Zudem werden einem als Journalist heute Kontrollmöglichkeiten an die Hand gegeben, um zu überprüfen, welche Inhalte und welche Journalisten wie gut performen. 8 Likes für einen Artikel? Lachhaft. 4 Retweets? Fahr nach Hause! Was gut performt, entscheiden die Giganten aus dem Valley mit ihren Algorithmen. Alles wird auf maximale Verwertbarkeit getrimmt. Schwarz und Weiß. Die Debatten, die ich erlebe, kennen nur wenige Farben.

Ich werde als Journalist also zermürbt zwischen der ständigen Selbstkontrolle via Statistik-Tools, dem internationalen Konkurrenzkampf um Aufmerksamkeiten und der niemals endenden Informationsflut. Und wehe es wird ein Nano-Informationsbröckchen nicht berücksichtigt oder drüber berichtet. Journalismus passiert heutzutage viel zu selten, um wirklich Informationen zu transportieren als vielmehr um im steten Strom an Informationsgier oben zu schwimmen — wer nicht den Facebook-Algorithmus bezwingt, findet nicht statt.
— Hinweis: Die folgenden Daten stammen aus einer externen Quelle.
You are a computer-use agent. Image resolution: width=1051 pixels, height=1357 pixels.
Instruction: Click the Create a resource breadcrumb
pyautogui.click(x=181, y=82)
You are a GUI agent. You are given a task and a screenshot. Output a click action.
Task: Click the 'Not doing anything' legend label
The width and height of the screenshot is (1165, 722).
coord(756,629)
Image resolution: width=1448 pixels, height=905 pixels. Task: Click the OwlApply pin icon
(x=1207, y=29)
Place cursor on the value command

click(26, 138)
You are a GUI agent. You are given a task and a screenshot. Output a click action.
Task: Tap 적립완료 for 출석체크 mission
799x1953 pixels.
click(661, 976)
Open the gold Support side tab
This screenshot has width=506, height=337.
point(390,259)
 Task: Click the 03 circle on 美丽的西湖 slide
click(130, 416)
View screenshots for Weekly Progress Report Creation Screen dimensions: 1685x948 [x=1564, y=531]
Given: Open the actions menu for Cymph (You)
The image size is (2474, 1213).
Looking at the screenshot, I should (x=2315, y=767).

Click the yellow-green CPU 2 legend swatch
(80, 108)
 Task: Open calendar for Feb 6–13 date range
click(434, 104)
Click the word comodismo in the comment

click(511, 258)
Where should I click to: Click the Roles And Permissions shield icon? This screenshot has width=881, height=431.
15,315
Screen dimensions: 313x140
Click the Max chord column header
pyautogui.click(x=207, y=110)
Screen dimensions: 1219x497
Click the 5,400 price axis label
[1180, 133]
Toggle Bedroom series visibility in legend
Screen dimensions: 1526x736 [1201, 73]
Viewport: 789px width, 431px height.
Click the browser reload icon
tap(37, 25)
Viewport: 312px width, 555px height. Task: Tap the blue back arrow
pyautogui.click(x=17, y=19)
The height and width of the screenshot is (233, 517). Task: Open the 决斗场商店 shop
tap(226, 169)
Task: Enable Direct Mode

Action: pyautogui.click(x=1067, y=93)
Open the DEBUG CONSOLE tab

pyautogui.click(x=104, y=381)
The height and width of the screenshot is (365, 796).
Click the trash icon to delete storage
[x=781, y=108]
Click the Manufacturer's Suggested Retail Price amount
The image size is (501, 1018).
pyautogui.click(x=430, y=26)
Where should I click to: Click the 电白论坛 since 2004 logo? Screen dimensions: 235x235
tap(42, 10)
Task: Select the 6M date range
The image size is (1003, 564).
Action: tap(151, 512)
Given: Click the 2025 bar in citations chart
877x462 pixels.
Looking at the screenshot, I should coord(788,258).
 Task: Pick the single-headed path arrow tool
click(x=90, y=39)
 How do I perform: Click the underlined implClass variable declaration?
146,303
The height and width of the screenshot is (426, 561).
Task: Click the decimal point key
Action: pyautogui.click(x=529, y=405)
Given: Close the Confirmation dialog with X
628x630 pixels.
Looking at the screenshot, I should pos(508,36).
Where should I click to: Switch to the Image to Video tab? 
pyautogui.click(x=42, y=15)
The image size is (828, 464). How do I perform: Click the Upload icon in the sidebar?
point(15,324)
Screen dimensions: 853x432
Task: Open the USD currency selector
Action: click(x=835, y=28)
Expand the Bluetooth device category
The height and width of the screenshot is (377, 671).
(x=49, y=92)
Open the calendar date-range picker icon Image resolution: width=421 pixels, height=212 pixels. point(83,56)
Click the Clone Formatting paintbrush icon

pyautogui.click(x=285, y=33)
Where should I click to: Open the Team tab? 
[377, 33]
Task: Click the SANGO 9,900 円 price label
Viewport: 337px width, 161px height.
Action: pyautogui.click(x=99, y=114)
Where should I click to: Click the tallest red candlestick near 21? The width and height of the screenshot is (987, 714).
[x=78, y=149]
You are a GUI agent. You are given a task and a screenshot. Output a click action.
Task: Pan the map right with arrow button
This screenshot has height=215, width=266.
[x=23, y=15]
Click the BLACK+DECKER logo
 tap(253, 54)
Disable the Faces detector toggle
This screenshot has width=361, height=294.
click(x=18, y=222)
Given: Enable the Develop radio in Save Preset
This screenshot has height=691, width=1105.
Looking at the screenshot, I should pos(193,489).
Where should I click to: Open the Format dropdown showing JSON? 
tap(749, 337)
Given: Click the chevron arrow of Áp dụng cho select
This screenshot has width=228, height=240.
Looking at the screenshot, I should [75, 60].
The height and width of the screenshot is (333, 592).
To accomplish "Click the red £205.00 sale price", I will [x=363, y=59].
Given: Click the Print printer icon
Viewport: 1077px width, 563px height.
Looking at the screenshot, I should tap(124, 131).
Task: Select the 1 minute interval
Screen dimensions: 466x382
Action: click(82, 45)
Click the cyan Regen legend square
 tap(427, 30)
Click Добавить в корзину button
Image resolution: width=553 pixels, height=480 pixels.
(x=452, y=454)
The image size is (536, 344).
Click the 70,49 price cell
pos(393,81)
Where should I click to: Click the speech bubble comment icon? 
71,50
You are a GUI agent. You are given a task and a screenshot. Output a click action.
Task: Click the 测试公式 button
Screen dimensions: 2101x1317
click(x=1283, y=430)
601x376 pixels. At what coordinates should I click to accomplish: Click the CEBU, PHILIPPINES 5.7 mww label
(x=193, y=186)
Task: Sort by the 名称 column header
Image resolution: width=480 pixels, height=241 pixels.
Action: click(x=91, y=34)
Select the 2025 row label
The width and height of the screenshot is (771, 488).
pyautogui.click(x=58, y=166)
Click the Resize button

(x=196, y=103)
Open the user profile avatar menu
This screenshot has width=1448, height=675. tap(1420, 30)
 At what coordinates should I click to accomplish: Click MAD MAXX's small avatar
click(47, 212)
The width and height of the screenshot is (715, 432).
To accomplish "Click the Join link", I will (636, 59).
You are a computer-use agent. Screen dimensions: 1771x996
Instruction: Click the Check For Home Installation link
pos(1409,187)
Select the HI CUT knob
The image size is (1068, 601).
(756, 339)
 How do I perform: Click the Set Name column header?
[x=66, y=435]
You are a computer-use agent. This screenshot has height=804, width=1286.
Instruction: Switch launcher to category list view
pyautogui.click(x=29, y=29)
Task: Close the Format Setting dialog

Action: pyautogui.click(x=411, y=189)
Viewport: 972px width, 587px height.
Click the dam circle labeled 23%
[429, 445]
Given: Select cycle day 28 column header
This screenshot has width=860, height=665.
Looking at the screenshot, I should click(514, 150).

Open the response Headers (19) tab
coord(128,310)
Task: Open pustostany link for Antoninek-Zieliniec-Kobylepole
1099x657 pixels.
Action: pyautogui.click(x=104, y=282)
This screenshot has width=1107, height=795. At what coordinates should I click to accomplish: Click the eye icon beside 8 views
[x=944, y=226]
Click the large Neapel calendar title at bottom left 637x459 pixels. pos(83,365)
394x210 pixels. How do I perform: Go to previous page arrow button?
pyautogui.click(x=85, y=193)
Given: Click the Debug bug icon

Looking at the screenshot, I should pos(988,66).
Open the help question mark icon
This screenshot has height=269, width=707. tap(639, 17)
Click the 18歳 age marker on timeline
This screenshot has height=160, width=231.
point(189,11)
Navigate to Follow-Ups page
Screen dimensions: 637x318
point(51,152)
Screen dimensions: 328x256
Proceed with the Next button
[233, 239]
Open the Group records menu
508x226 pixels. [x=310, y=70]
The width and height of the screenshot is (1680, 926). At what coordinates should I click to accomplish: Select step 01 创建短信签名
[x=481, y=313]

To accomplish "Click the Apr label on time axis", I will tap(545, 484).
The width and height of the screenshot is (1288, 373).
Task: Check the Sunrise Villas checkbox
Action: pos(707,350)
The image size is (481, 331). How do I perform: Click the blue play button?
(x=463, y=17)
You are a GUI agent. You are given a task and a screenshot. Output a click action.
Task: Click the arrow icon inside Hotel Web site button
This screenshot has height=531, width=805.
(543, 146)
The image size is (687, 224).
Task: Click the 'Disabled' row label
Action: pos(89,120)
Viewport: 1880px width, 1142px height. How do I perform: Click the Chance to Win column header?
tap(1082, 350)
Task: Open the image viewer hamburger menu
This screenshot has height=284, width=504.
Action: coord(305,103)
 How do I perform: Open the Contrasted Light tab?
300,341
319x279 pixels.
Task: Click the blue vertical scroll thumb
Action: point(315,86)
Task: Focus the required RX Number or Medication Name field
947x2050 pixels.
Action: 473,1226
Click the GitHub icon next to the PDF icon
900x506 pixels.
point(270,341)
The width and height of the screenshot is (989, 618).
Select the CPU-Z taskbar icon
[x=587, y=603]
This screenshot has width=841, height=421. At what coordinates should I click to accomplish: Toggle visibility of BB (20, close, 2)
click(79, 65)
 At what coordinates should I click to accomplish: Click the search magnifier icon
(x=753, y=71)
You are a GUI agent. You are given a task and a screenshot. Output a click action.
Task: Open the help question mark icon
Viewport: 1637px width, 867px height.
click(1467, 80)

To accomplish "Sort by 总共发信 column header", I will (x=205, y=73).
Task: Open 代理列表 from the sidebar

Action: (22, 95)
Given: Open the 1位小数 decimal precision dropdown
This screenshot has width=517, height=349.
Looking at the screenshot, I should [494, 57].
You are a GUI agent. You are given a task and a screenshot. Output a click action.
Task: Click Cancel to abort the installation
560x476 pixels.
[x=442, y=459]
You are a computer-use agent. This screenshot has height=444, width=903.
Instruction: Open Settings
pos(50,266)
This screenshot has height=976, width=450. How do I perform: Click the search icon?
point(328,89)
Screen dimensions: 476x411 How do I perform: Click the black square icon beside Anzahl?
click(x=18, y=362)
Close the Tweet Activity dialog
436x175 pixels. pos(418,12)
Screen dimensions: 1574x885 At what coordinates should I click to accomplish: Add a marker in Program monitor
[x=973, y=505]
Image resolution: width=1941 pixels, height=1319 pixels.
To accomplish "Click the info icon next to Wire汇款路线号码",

Mir kann keiner erzählen, dass die Milliarden-Dollar-Konzerne aus Kalifornien nicht Hundertschaften von Psychologen genau darauf ansetzen, an dieser spieltheoretischen Schraube immer weiter zu drehen. Und zwar solange, bis wir Journalisten komplett am Tropf der sozialen Netzwerke hängen und nur noch durch eine ordentlich Dosis Likes/Tweets/Plusse so etwas wie Leben spüren und Facebook-konforme Artikel schreiben, weil uns sonst keiner mehr liest.

Wir haben keine Antworten auf diese Herausforderungen — und ja, ich habe mir gefühlt Tausend Artikel zu dem Dilemma durchgelesen. Die Antworten aus dem Internet lauten: mehr Internet. Die immergleichen Köpfe, die sich zur Zukunft der Medien zu Wort melden und das Mantra — alles aus dem Internet ist besser — aufsagen, sind häufig diejenigen, die den etablierten Medien resignierend den Rücken gekehrt haben, gegangen worden oder gar mittlerweile gleich damit ihr Geld verdienen, Facebook und Co als Segnung der Moderne für gutes Geld an den Verlag zu bringen.

Mir geht dieser internetzentristische Dauer-Konkurrenzkampf ziemlich auf die Nüsse. Und ich kann nicht erkennen, dass er mir, meiner Filterbubble oder dem Journalismus insgesamt wirklich gut tun würde. Immer mehr beschleicht mich das Gefühl, dass ich als Journalist in diesem Spiel immer verlieren werde und Facebook, Google und Twitter immer gewinnen.
Aktuell tue ich alles dafür, dass es genau so kommen wird.